**REQUIREMENT:** Could you copy every line in the listing below that has the word "agent"?

START ENTRIES SHOWN

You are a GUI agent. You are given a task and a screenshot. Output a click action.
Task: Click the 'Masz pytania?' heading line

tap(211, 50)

END ENTRIES SHOWN
START ENTRIES SHOWN

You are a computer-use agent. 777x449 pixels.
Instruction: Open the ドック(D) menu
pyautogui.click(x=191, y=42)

END ENTRIES SHOWN
START ENTRIES SHOWN

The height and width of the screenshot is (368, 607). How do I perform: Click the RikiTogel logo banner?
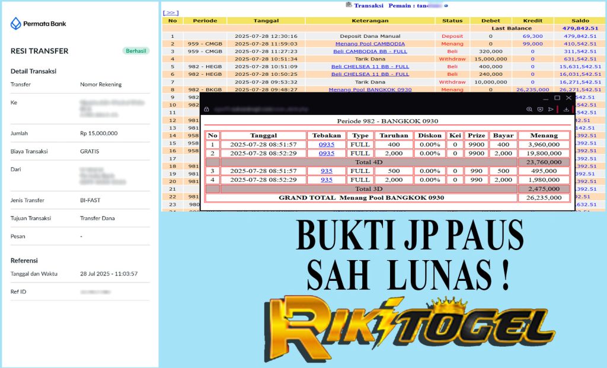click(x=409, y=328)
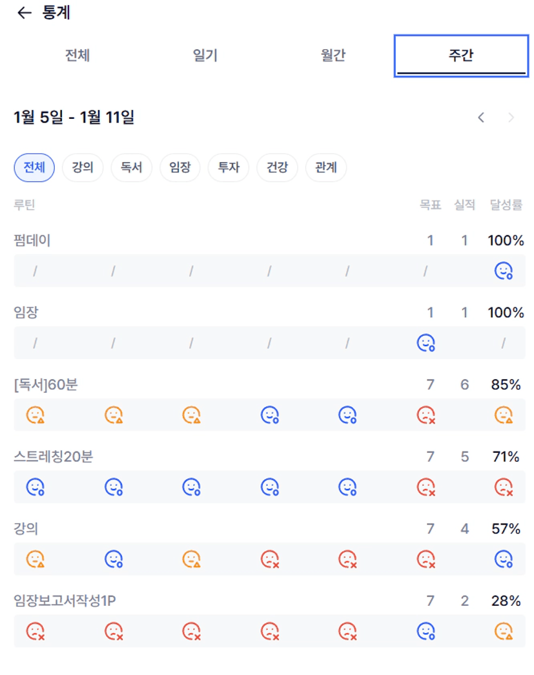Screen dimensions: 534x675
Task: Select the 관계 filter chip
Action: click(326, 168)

END ENTRIES SHOWN

**RESULT OF THIS TASK:**
You are a GUI agent. You are given a task and a screenshot. Output a click action.
You are a computer-use agent. 777x449 pixels.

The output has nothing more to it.